Su cerebro, ni demasiado oscuro ni demasiado brillante, se había visto sometido a un implacable bombardeo propagandístico casi desde que tenía uso de razón y a nadie debería sorprender por tanto que sin otros puntos de referencia a los que acudir, a la larga hubiese llegado a la errónea conclusión de que aquello que tan machaconamente le imbuían era lo justo.
Nadie, y ella menos que nadie, tenía derecho a pedirle cuentas por lo que hacía, puesto que a decir verdad no le habían dado muchas opciones entre las que elegir.
Erika Simon decidió, por tanto, que dado que casi con toda seguridad aquel pobre muchacho jamás regresaría de la gran trampa que significaba el océano, lo mejor que podía hacer era intentar que los días que permaneciera en la isla fueran en verdad deliciosos, con el fin de que cuando por fin una carga de profundidad le enviara al más negro y profundo de los abismos, tuviera al menos un buen recuerdo de su corto paso por este mundo.
Las dos semanas que siguieron fueron por tanto placenteras y casi se podría decir que apasionadas, puesto que al fin y al cabo Herman seguía siendo una mujer joven y sin ningún tipo de ataduras que no cometía delito alguno ni ofendía a nadie si aprovechaba tan magnífica ocasión para disfrutar un poco de la vida, visto sobre todo que tampoco tenía muy claro que esa vida pudiera prolongarse en exceso.
La guerra continuaba desarrollándose muy lejos, pero aun así la rozaba con sus largos tentáculos, por lo que no quería correr el riesgo de llamarse a engaño.
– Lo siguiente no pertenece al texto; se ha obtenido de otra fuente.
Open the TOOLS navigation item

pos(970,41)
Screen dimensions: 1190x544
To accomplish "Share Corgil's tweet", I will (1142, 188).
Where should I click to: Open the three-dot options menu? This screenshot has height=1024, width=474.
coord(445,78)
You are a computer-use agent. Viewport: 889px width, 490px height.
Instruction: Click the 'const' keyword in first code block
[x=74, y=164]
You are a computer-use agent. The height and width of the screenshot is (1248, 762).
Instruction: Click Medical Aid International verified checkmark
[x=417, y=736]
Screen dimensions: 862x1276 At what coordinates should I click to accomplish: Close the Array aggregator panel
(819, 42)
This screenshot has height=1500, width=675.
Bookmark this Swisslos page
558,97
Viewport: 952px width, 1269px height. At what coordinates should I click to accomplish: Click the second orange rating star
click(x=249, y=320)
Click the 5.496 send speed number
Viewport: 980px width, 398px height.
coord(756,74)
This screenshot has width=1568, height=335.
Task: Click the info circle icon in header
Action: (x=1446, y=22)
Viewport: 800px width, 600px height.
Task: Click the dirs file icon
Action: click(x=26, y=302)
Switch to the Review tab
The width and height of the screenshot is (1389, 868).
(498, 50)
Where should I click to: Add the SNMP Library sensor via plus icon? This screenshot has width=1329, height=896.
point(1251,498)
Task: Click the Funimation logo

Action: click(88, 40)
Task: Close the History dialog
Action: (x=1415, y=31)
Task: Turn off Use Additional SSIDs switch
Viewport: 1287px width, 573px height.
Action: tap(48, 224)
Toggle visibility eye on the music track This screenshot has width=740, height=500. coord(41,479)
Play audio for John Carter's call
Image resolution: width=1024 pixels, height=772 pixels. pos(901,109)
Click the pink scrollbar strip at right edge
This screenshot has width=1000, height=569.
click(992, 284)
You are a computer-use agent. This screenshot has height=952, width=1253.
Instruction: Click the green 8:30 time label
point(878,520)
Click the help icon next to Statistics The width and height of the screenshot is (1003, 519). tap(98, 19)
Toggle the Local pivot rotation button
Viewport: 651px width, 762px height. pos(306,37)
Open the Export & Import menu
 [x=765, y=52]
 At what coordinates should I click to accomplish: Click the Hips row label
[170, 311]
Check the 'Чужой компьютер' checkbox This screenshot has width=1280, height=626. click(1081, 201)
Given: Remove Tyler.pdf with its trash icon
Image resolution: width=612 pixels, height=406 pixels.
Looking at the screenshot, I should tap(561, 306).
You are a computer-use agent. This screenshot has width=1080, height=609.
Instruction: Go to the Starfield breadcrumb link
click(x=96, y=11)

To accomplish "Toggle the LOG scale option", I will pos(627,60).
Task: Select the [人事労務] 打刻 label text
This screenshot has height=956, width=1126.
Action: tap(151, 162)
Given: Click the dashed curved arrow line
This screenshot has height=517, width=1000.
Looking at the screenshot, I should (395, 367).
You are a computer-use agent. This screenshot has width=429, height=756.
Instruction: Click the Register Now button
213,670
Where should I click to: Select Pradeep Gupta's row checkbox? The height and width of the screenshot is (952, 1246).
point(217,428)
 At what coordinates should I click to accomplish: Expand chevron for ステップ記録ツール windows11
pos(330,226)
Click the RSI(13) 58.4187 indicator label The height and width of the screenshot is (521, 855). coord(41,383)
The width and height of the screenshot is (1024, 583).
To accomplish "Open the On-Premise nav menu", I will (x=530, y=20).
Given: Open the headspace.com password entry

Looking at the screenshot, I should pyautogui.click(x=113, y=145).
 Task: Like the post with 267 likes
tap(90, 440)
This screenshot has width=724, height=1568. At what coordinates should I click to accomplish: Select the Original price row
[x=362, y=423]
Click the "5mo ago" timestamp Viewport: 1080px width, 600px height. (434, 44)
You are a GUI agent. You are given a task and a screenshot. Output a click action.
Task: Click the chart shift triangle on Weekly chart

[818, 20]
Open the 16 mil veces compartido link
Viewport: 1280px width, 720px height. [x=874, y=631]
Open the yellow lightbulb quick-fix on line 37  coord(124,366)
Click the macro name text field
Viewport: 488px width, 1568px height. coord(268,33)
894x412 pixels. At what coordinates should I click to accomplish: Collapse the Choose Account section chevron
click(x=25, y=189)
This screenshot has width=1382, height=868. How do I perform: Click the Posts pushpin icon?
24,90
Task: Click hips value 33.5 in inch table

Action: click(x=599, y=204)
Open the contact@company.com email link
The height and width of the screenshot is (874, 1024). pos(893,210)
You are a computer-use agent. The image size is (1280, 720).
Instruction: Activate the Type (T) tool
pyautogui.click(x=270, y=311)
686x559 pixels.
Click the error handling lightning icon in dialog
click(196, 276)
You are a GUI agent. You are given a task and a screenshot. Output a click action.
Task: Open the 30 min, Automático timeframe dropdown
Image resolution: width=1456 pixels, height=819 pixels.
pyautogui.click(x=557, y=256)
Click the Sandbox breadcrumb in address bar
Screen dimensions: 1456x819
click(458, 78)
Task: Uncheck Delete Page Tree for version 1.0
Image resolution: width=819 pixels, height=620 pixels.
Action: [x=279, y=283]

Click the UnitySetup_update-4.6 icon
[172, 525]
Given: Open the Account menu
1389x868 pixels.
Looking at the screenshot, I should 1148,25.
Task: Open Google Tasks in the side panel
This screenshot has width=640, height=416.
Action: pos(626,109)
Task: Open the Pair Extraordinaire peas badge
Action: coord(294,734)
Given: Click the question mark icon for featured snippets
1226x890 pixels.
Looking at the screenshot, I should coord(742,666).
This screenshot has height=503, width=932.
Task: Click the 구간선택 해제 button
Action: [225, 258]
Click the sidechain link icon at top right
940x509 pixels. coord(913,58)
Si por cualquier razón los nazis descubrían que ella no era en realidad una vulgar prostituta, sino una impostora judía al servicio del SOE, jamás conseguiría salir con vida de aquella isla.
Fueron por tanto tan perfectas las cortas vacaciones, que cuando al fin llegó, inexorable, el amargo momento de la despedida, Joachim Worns parecía un naufrago abrazado a la única tabla que flotara sobre las tormentosas aguas.
—¿Cuándo volveré a verte? —quiso saber.
¿Qué podía responderle?
—¿Me echarás de menos?
¿Qué podía responderle?
—¿Te comportarás de igual modo con cualquiera que llegue?
¿Qué podía responderle?
Había cumplido su misión y lo había hecho con evidente agrado, pero en cuanto el U-214 se adentrara en la inmensidad del Atlántico, el recuerdo de su tercer oficial comenzaría a desaparecer de la memoria de alguien que ya no podría pensar más que en la aparición de cualquier otro oficial de cualquier otro submarino.
—Ha sido muy bonito —dijo al fin—. Pero los dos sabemos que ahora lo mejor que podemos hacer es olvidarlo. Vuelve a pensar en esa otra chica que está esperándote en Munich, porque lo más probable es que nunca regreses a Fuerteventura, y si regresas tal vez yo ya me haya ido.
—¿Y dónde podría encontrarte?
—En ninguna otra parte. Nunca.
Eso fue todo. Dos enormes automóviles acudieron muy de mañana, puesto que por lo que Erika Simon pudo averiguar, los cinco oficiales necesitarían de casi todo un día para atravesar de sur a norte la isla y llegar, al anochecer, al punto en la costa de sotavento en cuyas proximidades se encontraba el submarino.
En cuanto los vehículos se perdieron de vista levantando a sus espaldas nubes de polvo, Herman se apresuró a subir a la azotea, donde comenzó a realizar sus diarios ejercicios de gimnasia.
En la cima de la montaña Queequeg y Bachelor apartaron los ojos de los largos catalejos, descifraron sin problemas el mensaje, y de inmediato se lo retrasmitieron al Capitán Akab que alzó el rostro hacia Starbuck.
—Que Justo Marrero recorra con la goleta la costa de sotavento de Fuerteventura atento al paso de esos coches. Si efectivamente se dirigen al norte de la isla, significa que, tal como sospechábamos, el submarino se encuentra sumergido en el canal de la Bocayna. Esta noche quiero a todas nuestras lanchas faenando en aquellas aguas.